This is also, though, a homage to Cara Barer, who takes the most beautiful pictures of old books set against absolutely black backgrounds, turning them into intricate sculptures, showing, she says, she says, “a common object” in a state of flux. She links this in with the ways in which we research and find information today – the ways in which we look for evidence – seeing these as also being in evolution - so through her pictures, she says, she wants “to raise questions about these changes, the ephemeral and fragile nature in which we now obtain knowledge, and the future of books." I'd really hoped to buy one of her prints and hang it on my Chair's office wall, but lack of any funds, so far, for the task of chairing means that this isn't likely to be a project carried to fruition any time soon. But this image, apart from sharing in the recognition that mutilated print takes on its own beauty, is quite different from hers in that it's found in the wild, so to speak - no deliberate soaking or dipping in dye here; no hairdrier blowing the pages into manicured disarray; no hint of adhesive.
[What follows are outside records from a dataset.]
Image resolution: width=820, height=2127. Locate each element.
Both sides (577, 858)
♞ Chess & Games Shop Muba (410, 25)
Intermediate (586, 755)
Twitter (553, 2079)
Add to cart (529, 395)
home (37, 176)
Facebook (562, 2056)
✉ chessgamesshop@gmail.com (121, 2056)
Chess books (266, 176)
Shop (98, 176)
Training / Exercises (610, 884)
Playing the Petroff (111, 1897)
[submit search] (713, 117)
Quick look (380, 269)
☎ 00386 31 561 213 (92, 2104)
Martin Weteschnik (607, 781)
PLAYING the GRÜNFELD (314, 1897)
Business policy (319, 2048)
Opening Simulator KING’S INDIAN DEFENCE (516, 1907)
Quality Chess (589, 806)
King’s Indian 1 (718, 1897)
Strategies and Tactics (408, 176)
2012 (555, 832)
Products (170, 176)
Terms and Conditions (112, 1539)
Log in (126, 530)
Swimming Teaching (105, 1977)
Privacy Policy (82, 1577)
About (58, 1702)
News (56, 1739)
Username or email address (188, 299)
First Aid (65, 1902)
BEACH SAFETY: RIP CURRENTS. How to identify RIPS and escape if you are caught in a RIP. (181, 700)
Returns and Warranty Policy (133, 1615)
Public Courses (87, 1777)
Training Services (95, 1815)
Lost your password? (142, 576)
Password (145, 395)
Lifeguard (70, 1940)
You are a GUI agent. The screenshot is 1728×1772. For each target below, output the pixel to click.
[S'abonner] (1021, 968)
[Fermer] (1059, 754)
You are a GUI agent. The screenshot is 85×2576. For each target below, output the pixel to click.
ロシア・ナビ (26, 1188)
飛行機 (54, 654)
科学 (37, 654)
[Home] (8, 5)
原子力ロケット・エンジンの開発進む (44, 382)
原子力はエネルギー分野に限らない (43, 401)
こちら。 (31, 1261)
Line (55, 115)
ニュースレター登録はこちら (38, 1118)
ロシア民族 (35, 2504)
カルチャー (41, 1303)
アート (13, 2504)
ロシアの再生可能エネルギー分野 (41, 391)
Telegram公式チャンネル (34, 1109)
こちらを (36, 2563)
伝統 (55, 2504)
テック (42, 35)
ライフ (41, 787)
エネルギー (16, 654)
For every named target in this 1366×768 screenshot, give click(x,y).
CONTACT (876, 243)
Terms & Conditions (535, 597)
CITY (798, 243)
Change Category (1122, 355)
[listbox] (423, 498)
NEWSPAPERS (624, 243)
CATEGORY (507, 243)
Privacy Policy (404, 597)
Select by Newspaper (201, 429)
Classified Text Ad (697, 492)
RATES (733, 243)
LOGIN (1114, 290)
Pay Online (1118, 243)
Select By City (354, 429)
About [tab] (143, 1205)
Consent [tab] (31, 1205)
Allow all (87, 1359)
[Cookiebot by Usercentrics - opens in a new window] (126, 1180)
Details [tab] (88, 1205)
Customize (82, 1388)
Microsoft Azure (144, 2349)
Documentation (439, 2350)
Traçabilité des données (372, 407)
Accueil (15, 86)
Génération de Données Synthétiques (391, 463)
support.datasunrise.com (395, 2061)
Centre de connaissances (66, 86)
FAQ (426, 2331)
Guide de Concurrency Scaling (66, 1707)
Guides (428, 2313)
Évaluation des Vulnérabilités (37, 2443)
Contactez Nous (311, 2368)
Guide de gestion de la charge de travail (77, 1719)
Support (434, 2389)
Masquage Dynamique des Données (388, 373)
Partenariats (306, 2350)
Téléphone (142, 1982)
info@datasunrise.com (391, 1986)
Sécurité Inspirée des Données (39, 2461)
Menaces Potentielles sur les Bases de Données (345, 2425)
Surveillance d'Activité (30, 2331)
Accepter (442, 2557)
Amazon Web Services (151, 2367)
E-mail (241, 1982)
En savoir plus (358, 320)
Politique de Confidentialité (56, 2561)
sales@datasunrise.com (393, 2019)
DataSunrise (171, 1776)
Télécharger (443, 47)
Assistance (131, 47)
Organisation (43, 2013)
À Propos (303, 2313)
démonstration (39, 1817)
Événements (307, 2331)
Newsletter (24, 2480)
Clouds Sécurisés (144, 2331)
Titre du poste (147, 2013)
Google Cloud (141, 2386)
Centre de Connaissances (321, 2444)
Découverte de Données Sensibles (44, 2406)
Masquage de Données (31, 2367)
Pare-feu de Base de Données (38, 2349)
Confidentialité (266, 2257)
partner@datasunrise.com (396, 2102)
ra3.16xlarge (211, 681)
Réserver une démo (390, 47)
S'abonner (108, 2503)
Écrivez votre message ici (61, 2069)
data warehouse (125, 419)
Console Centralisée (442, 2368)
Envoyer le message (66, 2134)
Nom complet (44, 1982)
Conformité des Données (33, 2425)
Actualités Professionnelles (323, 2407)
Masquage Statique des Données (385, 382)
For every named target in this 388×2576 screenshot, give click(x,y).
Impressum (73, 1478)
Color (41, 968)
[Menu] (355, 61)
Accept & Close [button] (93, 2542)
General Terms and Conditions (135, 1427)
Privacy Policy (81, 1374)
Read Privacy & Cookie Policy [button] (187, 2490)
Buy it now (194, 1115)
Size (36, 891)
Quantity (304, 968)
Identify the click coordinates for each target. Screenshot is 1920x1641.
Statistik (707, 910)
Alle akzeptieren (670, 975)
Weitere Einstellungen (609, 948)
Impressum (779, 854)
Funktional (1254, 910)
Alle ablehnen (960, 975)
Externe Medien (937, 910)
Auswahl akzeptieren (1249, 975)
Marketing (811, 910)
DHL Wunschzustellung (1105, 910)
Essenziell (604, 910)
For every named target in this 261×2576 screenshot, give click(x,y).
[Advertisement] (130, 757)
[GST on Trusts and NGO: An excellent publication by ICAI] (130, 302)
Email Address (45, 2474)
I'm not sure, to be honest, without checking, about the adhesive, but I do know that her book sculptures are studio pieces before they're photographed, whereas this particular rolled up assemblage of newsprint has been catching my eye as it transforms in nature, getting more and more battered by sun and wind and monsoon downpours.
Wednesday, August 5, 2009
sculptural newsprint
One sure sign that a home isn't occupied in Eldorado is the old copy of the Santa Fe Monthly left sticking out of the small tube that's on every mailbox. This publication used to be the Eldorado Sun, and I have no idea why it changed its name, except, possibly, to increase advertising revenue. Nonetheless, almost all the ads are still Eldorado ones - including homes for sale, and fortuitously, as I took this photograph, the wind just flipped over some of the torn pages displaying just such realtors' images. The abandoned periodical goes along well with the tumbleweeds sprouting tall in driveways.